For small rotations deque_rotate calls deque_append / deque_pop in a loop. For rotations larger than BLOCKLEN/2, CPython switches to moving entire blocks by relinking block pointers rather than copying elements one by one. The direction of rotation determines whether blocks migrate from the left chain to the right or vice versa.

maxlen enforcement happens inside deque_append and deque_appendleft: after inserting the new element, if len > maxlen the element at the opposite end is immediately popped. This keeps the length invariant with no separate check.

_count_elements: Counter fast path

_count_elements(mapping, iterable) is called by Counter.__init__ and Counter.update to avoid the overhead of repeated Python-level mapping[key] = mapping.get(key, 0) + 1 calls. The C loop uses PyDict_GetItemWithError to probe the dict, increments the existing PyLong count with PyLong_FromLong, and stores the result with PyDict_SetItem. Because CPython small integers are cached, the +1 incref/decref pattern is cheap in practice.

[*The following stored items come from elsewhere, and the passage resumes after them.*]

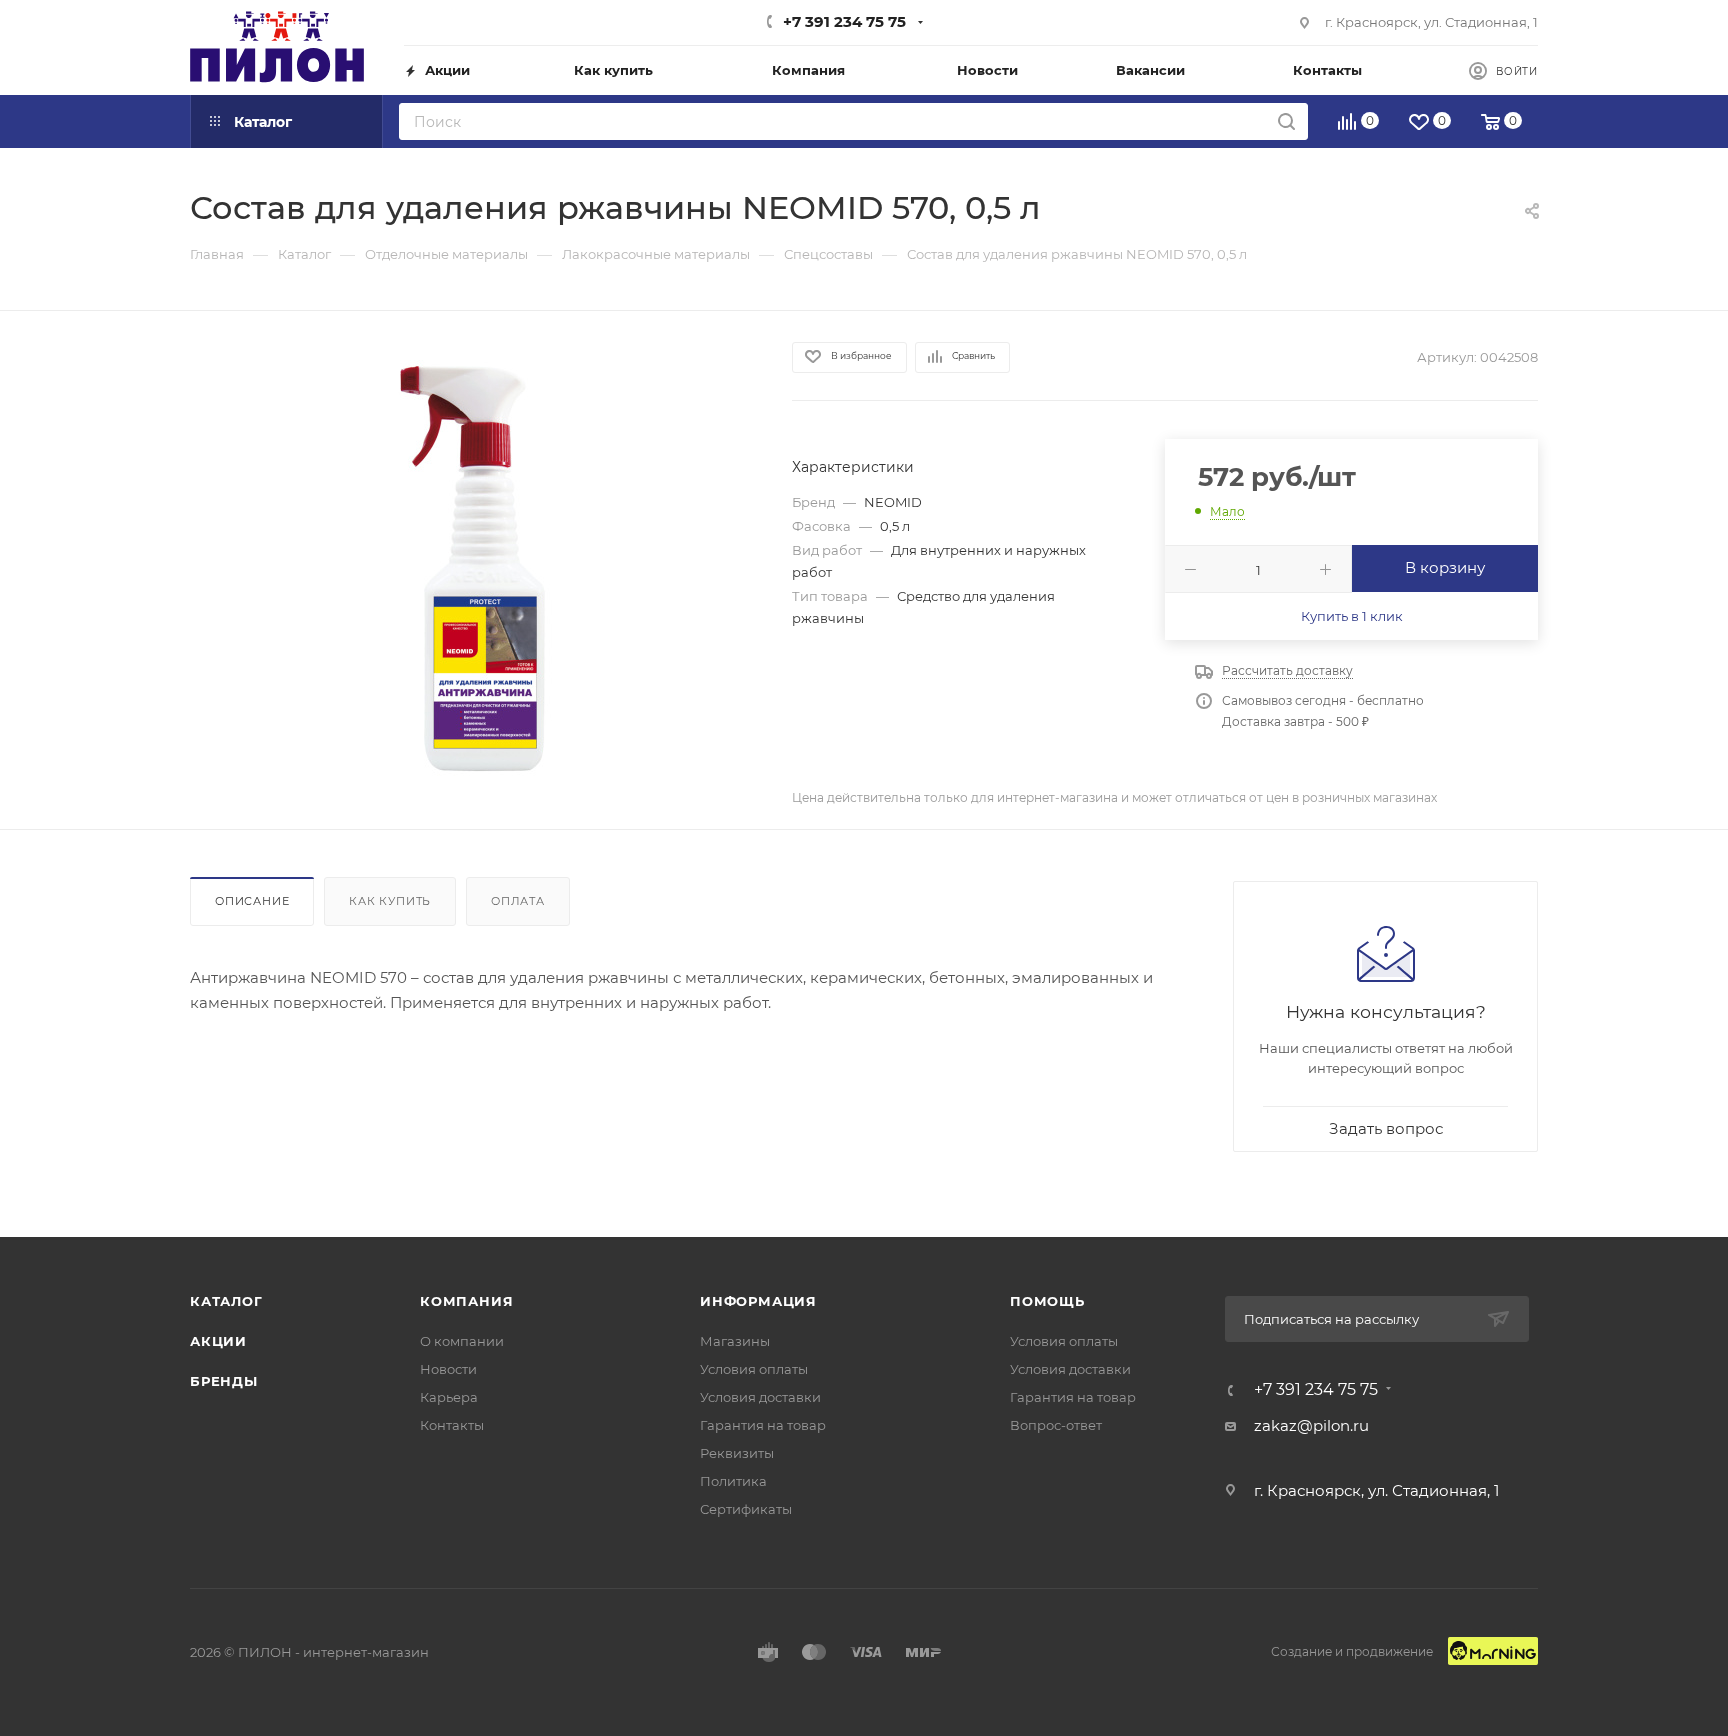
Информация (758, 1301)
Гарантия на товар (763, 1425)
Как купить (390, 901)
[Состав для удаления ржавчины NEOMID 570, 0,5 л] (473, 569)
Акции (218, 1341)
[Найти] (1286, 121)
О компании (462, 1341)
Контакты (452, 1425)
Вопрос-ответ (1056, 1425)
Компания (466, 1301)
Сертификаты (746, 1509)
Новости (448, 1369)
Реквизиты (737, 1453)
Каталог (226, 1301)
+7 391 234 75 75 (844, 21)
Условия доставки (760, 1397)
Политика (733, 1481)
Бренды (224, 1381)
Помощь (1047, 1301)
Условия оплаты (754, 1369)
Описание (252, 901)
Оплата (518, 901)
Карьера (449, 1397)
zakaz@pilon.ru (1311, 1425)
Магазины (735, 1341)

while ((key = PyIter_Next(it)) != NULL) {
oldval = PyDict_GetItemWithError(mapping, key);
if (oldval == NULL) {
newval = _PyLong_GetOne();
...
} else {
newval = PyNumber_Add(oldval, _PyLong_GetOne());
...
}
PyDict_SetItem(mapping, key, newval);
...
}

gopy notes

  • The current module/collections/module.go stub (242 lines) registers type objects backed by Go's *objects.Dict and *objects.List so that from collections import Counter resolves and common zero-argument construction works. Full block-chain deque and _count_elements are pending.
  • namedtuple is implemented as a factory that builds a *objects.Type subclassing TupleType, with TpNew binding field names into __dict__. The field-name parser handles both whitespace-delimited strings and iterables of strings, matching Lib/collections/__init__.py:387.
  • 3.14 changes in _collectionsmodule.c include vectorcall support for deque_append and a revised deque_rotate that handles the block-swap path more carefully for very large rotations. Neither is in the stub yet.